== PROBLEM STATEMENT ==
Rewrite these lines as a numbered list, leaving out any blank lines.

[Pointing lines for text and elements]
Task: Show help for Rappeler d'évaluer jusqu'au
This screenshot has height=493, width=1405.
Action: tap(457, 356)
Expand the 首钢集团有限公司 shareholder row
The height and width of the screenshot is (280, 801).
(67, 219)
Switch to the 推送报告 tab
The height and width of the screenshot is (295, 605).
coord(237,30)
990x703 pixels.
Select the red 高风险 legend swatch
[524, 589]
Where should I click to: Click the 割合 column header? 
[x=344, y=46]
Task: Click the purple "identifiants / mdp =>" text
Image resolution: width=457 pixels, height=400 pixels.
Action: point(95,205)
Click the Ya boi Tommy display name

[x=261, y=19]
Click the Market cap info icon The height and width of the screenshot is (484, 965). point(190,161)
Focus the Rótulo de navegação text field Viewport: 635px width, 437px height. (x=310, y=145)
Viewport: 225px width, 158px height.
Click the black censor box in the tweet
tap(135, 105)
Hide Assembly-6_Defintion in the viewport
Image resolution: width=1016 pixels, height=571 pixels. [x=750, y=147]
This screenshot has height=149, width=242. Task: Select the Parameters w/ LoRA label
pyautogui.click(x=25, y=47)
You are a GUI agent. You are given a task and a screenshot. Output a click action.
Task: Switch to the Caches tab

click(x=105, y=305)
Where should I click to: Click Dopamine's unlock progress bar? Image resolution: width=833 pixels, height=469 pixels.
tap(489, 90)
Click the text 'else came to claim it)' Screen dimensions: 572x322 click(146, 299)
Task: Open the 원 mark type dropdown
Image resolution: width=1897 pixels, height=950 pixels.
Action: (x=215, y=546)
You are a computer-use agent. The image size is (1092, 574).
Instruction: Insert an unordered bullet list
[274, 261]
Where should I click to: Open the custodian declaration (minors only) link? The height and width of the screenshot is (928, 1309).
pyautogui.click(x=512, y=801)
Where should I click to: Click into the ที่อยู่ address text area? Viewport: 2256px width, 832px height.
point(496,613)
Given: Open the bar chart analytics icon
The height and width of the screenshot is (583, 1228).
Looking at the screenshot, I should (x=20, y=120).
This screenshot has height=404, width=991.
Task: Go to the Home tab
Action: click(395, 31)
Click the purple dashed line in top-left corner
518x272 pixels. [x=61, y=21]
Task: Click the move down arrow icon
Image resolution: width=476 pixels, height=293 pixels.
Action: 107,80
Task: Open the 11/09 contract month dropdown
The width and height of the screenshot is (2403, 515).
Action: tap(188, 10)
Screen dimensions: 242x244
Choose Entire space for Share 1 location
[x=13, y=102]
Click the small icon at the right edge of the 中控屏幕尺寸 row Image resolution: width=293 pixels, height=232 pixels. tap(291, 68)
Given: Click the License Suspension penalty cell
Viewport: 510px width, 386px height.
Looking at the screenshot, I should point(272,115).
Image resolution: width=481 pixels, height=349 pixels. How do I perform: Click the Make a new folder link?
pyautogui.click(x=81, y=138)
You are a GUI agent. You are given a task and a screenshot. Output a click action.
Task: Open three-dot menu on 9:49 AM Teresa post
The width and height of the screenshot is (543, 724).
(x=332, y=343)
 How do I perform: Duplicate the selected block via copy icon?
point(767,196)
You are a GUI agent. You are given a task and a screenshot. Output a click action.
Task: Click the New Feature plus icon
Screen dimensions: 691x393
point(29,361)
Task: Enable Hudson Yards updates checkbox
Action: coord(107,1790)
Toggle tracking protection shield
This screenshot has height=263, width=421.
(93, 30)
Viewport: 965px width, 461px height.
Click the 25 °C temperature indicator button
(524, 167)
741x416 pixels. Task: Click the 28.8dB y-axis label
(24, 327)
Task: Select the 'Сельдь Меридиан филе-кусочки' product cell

== ANSWER TO THE PROBLEM ==
1. Task: Show help for Rappeler d'évaluer jusqu'au
2. This screenshot has height=493, width=1405.
3. Action: tap(457, 356)
4. Expand the 首钢集团有限公司 shareholder row
5. The height and width of the screenshot is (280, 801).
6. (67, 219)
7. Switch to the 推送报告 tab
8. The height and width of the screenshot is (295, 605).
9. coord(237,30)
10. 990x703 pixels.
11. Select the red 高风险 legend swatch
12. [524, 589]
13. Where should I click to: Click the 割合 column header? 
14. [x=344, y=46]
15. Task: Click the purple "identifiants / mdp =>" text
16. Image resolution: width=457 pixels, height=400 pixels.
17. Action: point(95,205)
18. Click the Ya boi Tommy display name
19. [x=261, y=19]
20. Click the Market cap info icon The height and width of the screenshot is (484, 965). point(190,161)
21. Focus the Rótulo de navegação text field Viewport: 635px width, 437px height. (x=310, y=145)
22. Viewport: 225px width, 158px height.
23. Click the black censor box in the tweet
24. tap(135, 105)
25. Hide Assembly-6_Defintion in the viewport
26. Image resolution: width=1016 pixels, height=571 pixels. [x=750, y=147]
27. This screenshot has height=149, width=242. Task: Select the Parameters w/ LoRA label
28. pyautogui.click(x=25, y=47)
29. You are a GUI agent. You are given a task and a screenshot. Output a click action.
30. Task: Switch to the Caches tab
31. click(x=105, y=305)
32. Where should I click to: Click Dopamine's unlock progress bar? Image resolution: width=833 pixels, height=469 pixels.
33. tap(489, 90)
34. Click the text 'else came to claim it)' Screen dimensions: 572x322 click(146, 299)
35. Task: Open the 원 mark type dropdown
36. Image resolution: width=1897 pixels, height=950 pixels.
37. Action: (x=215, y=546)
38. You are a computer-use agent. The image size is (1092, 574).
39. Instruction: Insert an unordered bullet list
40. [274, 261]
41. Where should I click to: Open the custodian declaration (minors only) link? The height and width of the screenshot is (928, 1309).
42. pyautogui.click(x=512, y=801)
43. Where should I click to: Click into the ที่อยู่ address text area? Viewport: 2256px width, 832px height.
44. point(496,613)
45. Given: Open the bar chart analytics icon
46. The height and width of the screenshot is (583, 1228).
47. Looking at the screenshot, I should (x=20, y=120).
48. This screenshot has height=404, width=991.
49. Task: Go to the Home tab
50. Action: click(395, 31)
51. Click the purple dashed line in top-left corner
52. 518x272 pixels. [x=61, y=21]
53. Task: Click the move down arrow icon
54. Image resolution: width=476 pixels, height=293 pixels.
55. Action: 107,80
56. Task: Open the 11/09 contract month dropdown
57. The width and height of the screenshot is (2403, 515).
58. Action: tap(188, 10)
59. Screen dimensions: 242x244
60. Choose Entire space for Share 1 location
61. [x=13, y=102]
62. Click the small icon at the right edge of the 中控屏幕尺寸 row Image resolution: width=293 pixels, height=232 pixels. tap(291, 68)
63. Given: Click the License Suspension penalty cell
64. Viewport: 510px width, 386px height.
65. Looking at the screenshot, I should point(272,115).
66. Image resolution: width=481 pixels, height=349 pixels. How do I perform: Click the Make a new folder link?
67. pyautogui.click(x=81, y=138)
68. You are a GUI agent. You are given a task and a screenshot. Output a click action.
69. Task: Open three-dot menu on 9:49 AM Teresa post
70. The width and height of the screenshot is (543, 724).
71. (x=332, y=343)
72.  How do I perform: Duplicate the selected block via copy icon?
73. point(767,196)
74. You are a GUI agent. You are given a task and a screenshot. Output a click action.
75. Task: Click the New Feature plus icon
76. Screen dimensions: 691x393
77. point(29,361)
78. Task: Enable Hudson Yards updates checkbox
79. Action: coord(107,1790)
80. Toggle tracking protection shield
81. This screenshot has height=263, width=421.
82. (93, 30)
83. Viewport: 965px width, 461px height.
84. Click the 25 °C temperature indicator button
85. (524, 167)
86. 741x416 pixels. Task: Click the 28.8dB y-axis label
87. (24, 327)
88. Task: Select the 'Сельдь Меридиан филе-кусочки' product cell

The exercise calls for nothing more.